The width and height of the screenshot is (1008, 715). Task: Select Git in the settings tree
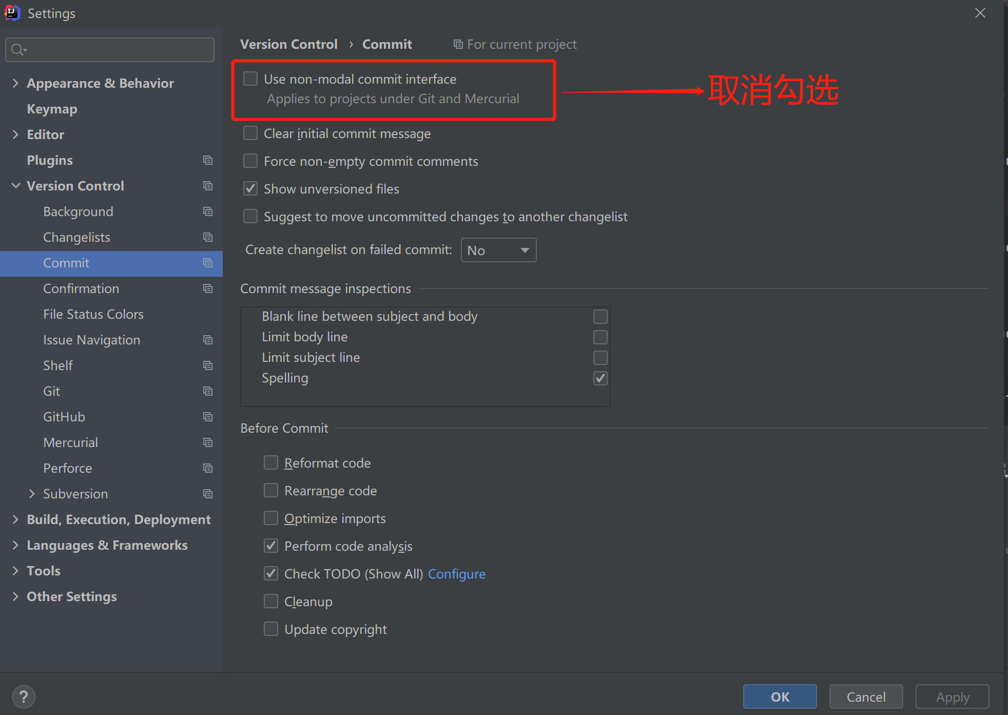pyautogui.click(x=52, y=391)
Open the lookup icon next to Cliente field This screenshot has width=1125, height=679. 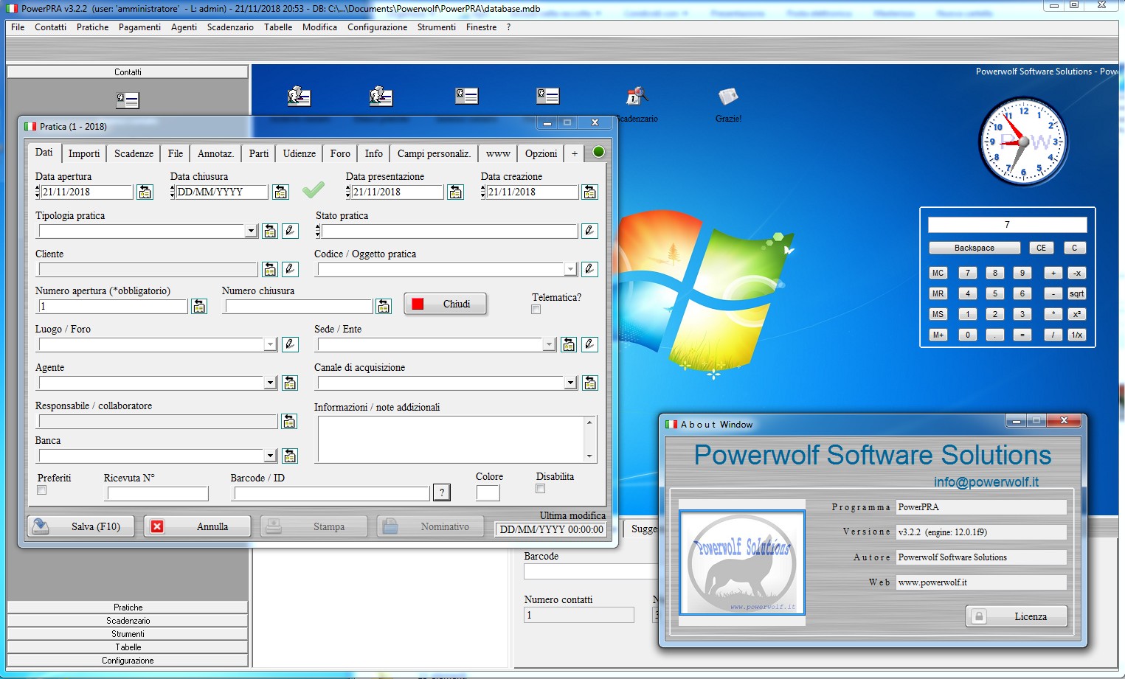[270, 269]
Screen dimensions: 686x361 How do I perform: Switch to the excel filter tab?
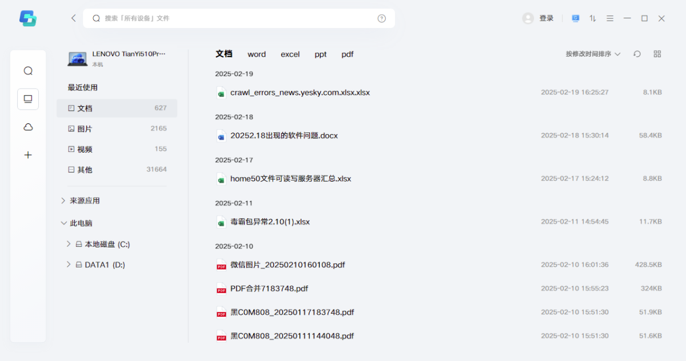pos(290,54)
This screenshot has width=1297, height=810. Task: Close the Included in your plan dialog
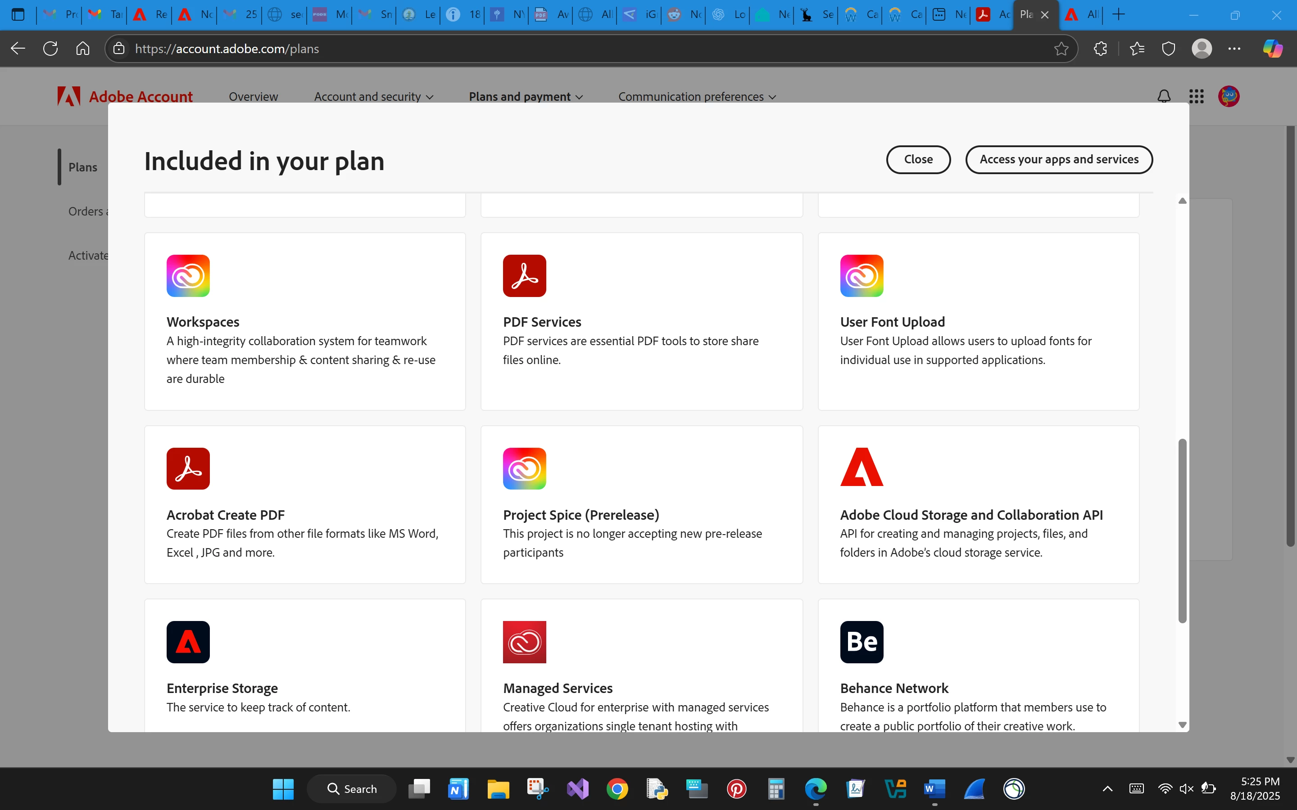(x=918, y=160)
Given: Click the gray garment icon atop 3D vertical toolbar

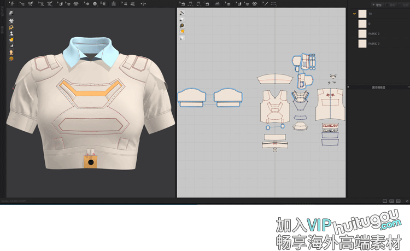Looking at the screenshot, I should pyautogui.click(x=11, y=13).
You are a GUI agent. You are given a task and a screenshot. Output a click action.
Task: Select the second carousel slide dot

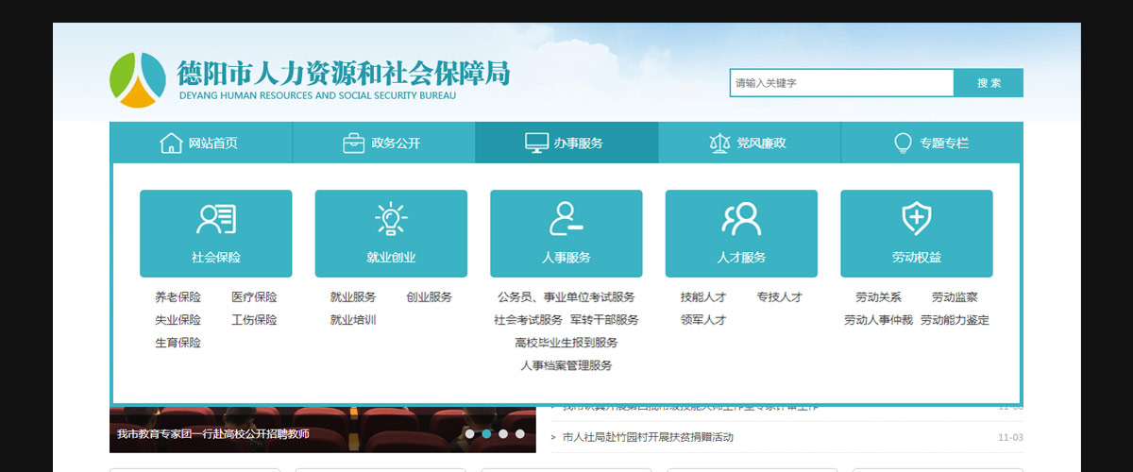pyautogui.click(x=486, y=434)
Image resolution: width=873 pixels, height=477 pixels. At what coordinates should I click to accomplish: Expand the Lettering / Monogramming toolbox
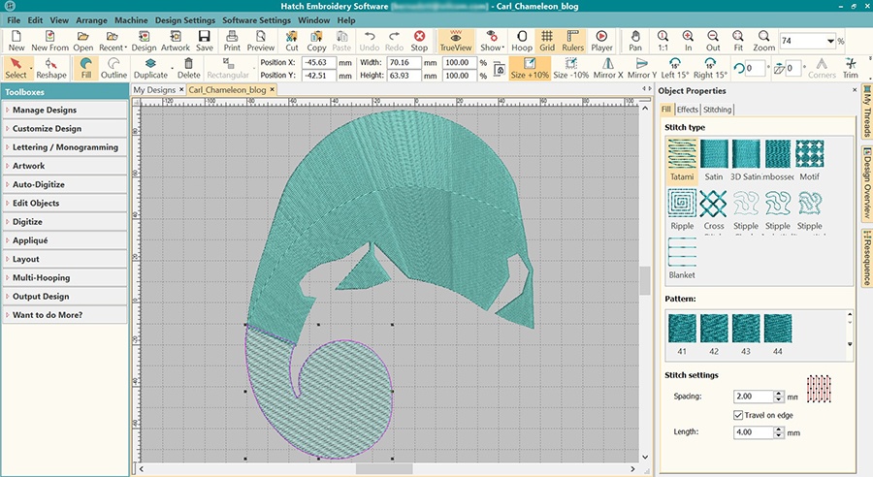[64, 147]
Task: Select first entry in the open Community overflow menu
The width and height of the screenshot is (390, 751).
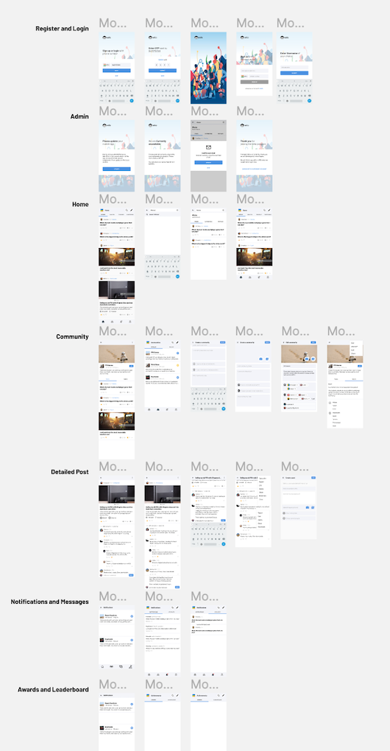Action: [352, 343]
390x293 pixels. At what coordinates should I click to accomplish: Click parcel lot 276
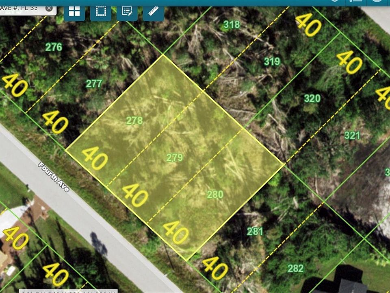click(54, 47)
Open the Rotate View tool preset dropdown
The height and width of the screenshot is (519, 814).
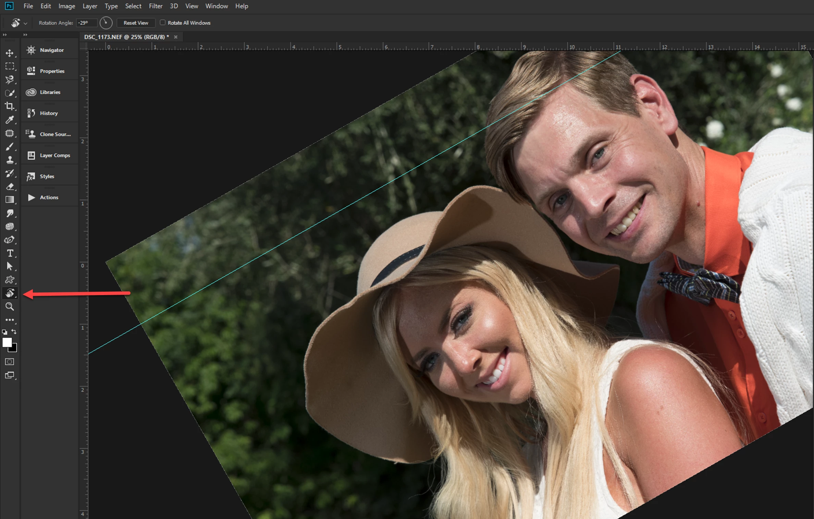tap(25, 23)
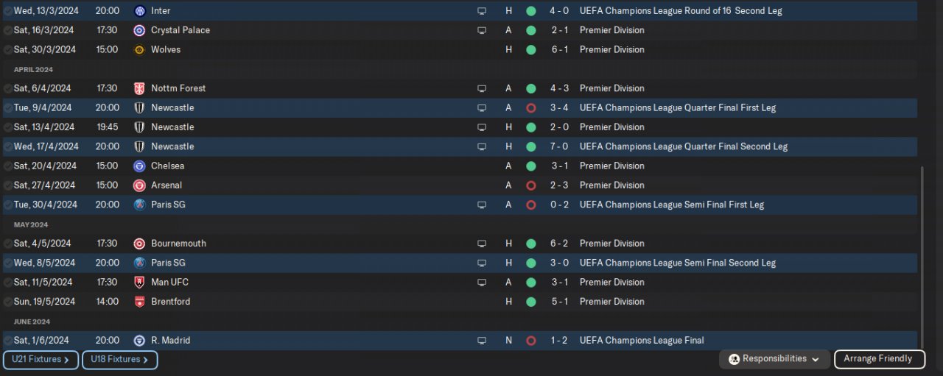The image size is (943, 376).
Task: Open the Responsibilities dropdown
Action: click(x=774, y=359)
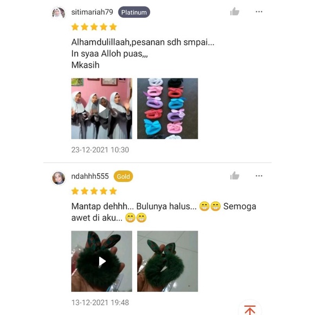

================================

**Your goal**: Could you return the lines of the listing starting at the one containing "Given: Click the" and ending at the one containing "click(54, 47)", exactly as they stand, with the pictures left out?

**Answer**:
Given: Click the gray garment icon atop 3D vertical toolbar

Looking at the screenshot, I should pyautogui.click(x=11, y=13).
You are a GUI agent. You are given a task and a screenshot. Output a click action.
Task: Select the second carousel slide dot

pyautogui.click(x=486, y=434)
Image resolution: width=873 pixels, height=477 pixels. At what coordinates should I click to accomplish: Expand the Lettering / Monogramming toolbox
[64, 147]
Task: Select first entry in the open Community overflow menu
The width and height of the screenshot is (390, 751).
Action: [352, 343]
390x293 pixels. At what coordinates should I click to accomplish: Click parcel lot 276
click(54, 47)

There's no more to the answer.